From Marc Jacobs’ dreadlock-gate to Vogue ‘s Geisha-themed editorial, many fashion brands have teetered between cultural celebration and appropriation very unsuccessfully — and they were met with a swift social media backlash. (If brands aren’t being called out for cultural appropriation, it’s because they are actually selling a culturally-insensitive product.) Tory Burch was one such brand. In March 2017, Burch’s namesake label used a video campaign “#ToryStory: An American Roadtrip” featuring Poppy Delevingne and other fair-skinned models singing and dancing to “Juju On That Beat,” which some took as yet another example of whitewashing Black music. The brand was quick in its response, though: within days, the clip had disappeared from its Youtube page and Instagram account.
Now, Tory Burch is making a public declaration about its commitment to cultural sensitivity. On Monday evening, the label posted an email memo from the designer on Instagram with the subject line “diversity & inclusivity.” “From the very beginning,” the note read, “I aspired to create a brand that was synonymous with humanity.” According to the note, when Burch was going up, her parents went “to great lengths to create a community with people from all walks of life,” showing her siblings “first-hand that the similarities between us are far greater than our differences.”
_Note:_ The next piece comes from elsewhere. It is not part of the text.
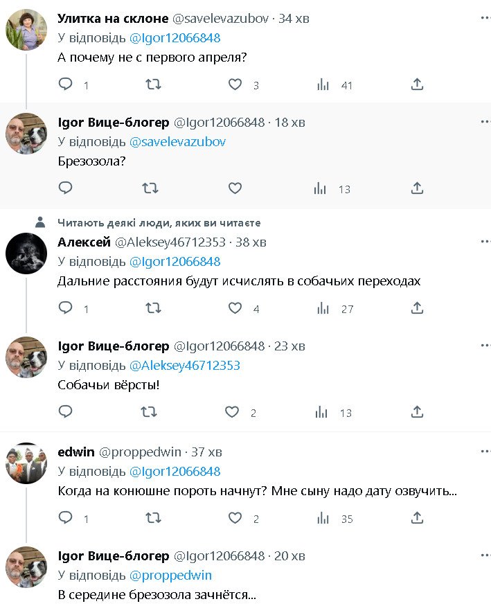Open Алексей's dark profile avatar
Viewport: 491px width, 606px height.
26,254

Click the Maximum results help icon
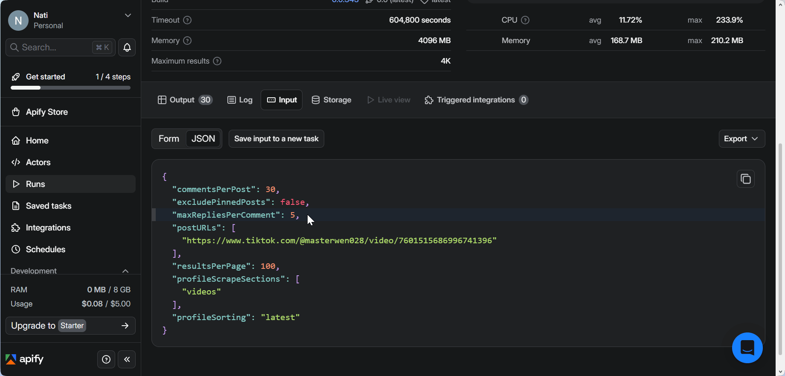tap(217, 61)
Now the 52-year-old wants to extend those same practices to her business and employees. “Today, we find ourselves living in a more complex world, and it has made me more passionate than ever about the importance of treating everyone with kindness, dignity, and respect,” she continued in the email posted on Instagram. “Recently a number of companies have found themselves in the headlines as a result of an employee losing sight of this basic tenet. In the coming months we’ll be rolling out diversity and inclusion training globally.”
Until then, though, the designer is asking her company to uphold three principles: each action should align with the buddy system; how a person identifies racially, sexually, or otherwise should not influence how they are treated; and finally, if someone sees someone, anyone, being treated unfairly, they are to speak up.
The initiative is certainly noble, but commenters were quick to call out that Burch could do a better job of creating the diversity she’s seeking. ” Hire more minority people then,” user @youngbobster wrote under the post on Instagram. @2017shape wanted to know when Burch would expand such thinking to her existing product line, writing “How about expanding your clothing sizes to be more inclusive of all body types?” It’s also worth noting some commenters were confused about the timing of the post, is the label trying to get ahead of something?
We’ve reached out to Tory Burch for comment and will update this story if/when we hear back.